Selling, general and administrative expenses in the second quarter decreased $75 million or 38% from a year ago. This is a significant reduction in gross SG&A dollars but our revenues have fallen even faster. SG&A as a percent of housing revenues was 18.7% up from 14.9% in the earlier quarter. We expect this percentage to remain above 2007 levels for the remainder of the year. It will take some time for overhead to fully align with our lower revenue levels. This area will be a constant focus for us as we work hard to close the gap.

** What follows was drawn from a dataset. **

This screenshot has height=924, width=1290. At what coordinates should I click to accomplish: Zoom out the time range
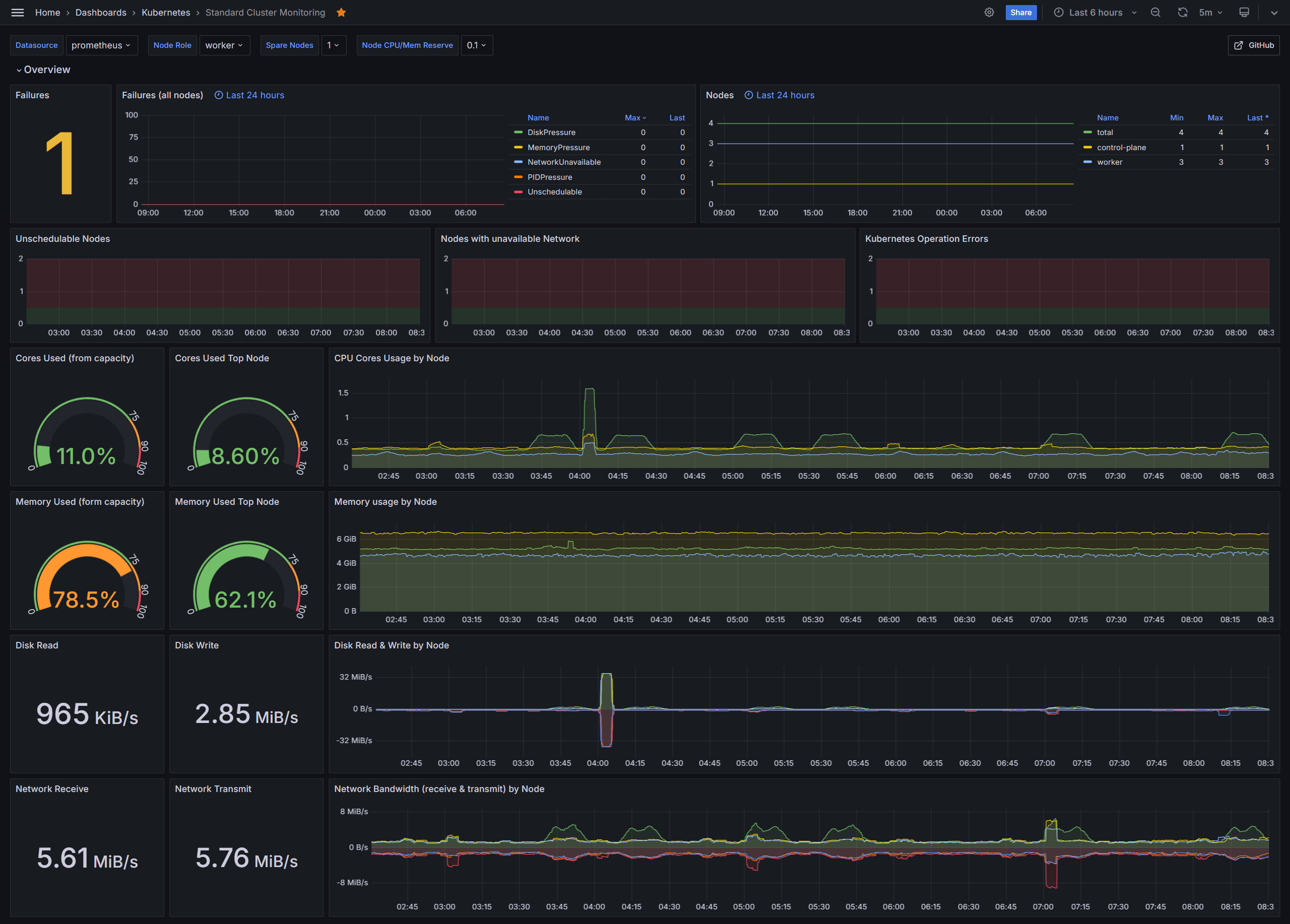(x=1155, y=13)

Our home building pre-tax loss of $258 million for the second quarter of 2008 included a $156 million of inventory and joint venture impairment charges, $21 million of option abandonment charges related to about 800 lots under option contract we have chosen not to pursue, and a $25 million goodwill impairment charge. During the quarter we impaired approximately 40 projects. Around 90% of the second quarter impairments and abandonments occurred in California, Arizona, Nevada and Florida. The impairments were mainly driven by price reductions in markets as housing inventory increased in the face of rising foreclosures and softening demand. Overall our inventory in joint venture related charges of a $177 million in the current quarter were 43% lower than the $308 million of similar charges in the earlier quarter. The lower charge may indicate that fewer impairments will be needed in future periods, unless market prices drop dramatically. The financial services business contributed pre-tax income of $3 million in the second quarter of 2008. Our Countrywide KB Home Loans mortgage joint venture continues to perform well. Within the joint venture retention rate for the second quarter of 2008 was 80% compared to 70% a year ago. The average FICO score of the joint venture mortgage customers in the quarter was 696, slightly lower than 706 a year ago. Buyers also continued to use more fixed rate product; just 4% of the quarter chose an adjustable rate mortgage.